Originally Posted by
Box Office Mojo
It was another disappointing weekend for a pair of new sequels as both Sony's Men in Black International and WB's Shaft were both unable to reach even the slimmest of studio expectations heading into the weekend. The weekend is down significantly compared to last year when Incredibles 2 bowed with a record-shattering $182.6 million opening and next weekend will turn to Pixar once again, looking to Toy Story 4 to turn the tide.

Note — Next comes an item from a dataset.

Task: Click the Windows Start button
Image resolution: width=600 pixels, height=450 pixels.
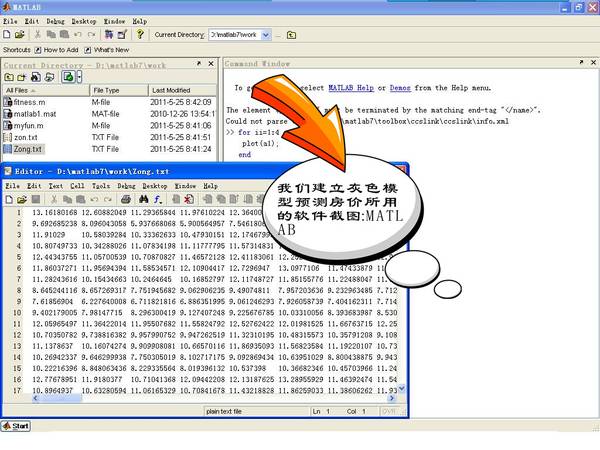Action: point(16,440)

Sony's release of Men in Black International debuted with a disappointing $28.5 million from 4,224 locations. By comparison, this is the lowest opening in the franchise by over $20 million as all three of the previous installments opened with over $51 million. The $110 million production joins a slew of recently released sequels to not only under-perform based on pre-weekend expectations, but severely under-performing based on previous films in the franchise. Entering the weekend the film received mostly negative reviews and opening day audiences gave the film a "B" CinemaScore, which is hardly a ringing endorsement. The film played to an opening weekend crowd that was 56% male with 53% of the overall audience coming in aged 25 or older.
Internationally, Men in Black brought in $73.7 million from 36 markets, giving the film a global debut over $102 million. The studio notes the film is tracking on par with Teenage Mutant Ninja Turtles and 19% behind MIB 3 at current exchange rates for the same group of markets.
Disney's release of Fox's Dark Phoenix cratered in its second weekend, dropping a massive -72.6% for an estimated $9 million three-day and a domestic gross that now tops $51 million. This is the second largest second weekend drop for a film playing in over 3,500 theaters in its second weekend behind only 2015's Fifty Shades of Grey (-73.9%). Additionally, Dark Phoenix earned an estimated $24.2 million in its second weekend of release internationally, raising the overall overseas cume to $152.5 million for a global haul that now tops $204 million.
Finishing outside the top five we find WB's release of Shaft, which the studio was expecting to debut somewhere around $15 million, but it could only muster an estimated $8.3 million from 2,952 locations. That said, while critical response was mixed-to-negative, opening day audiences gave the film an "A" CinemaScore, though with an opening this low the film's fate is most likely sealed. Additionally, the film played to a crowd that was 54% female and 84% of the overall audience came in aged 25 years or older.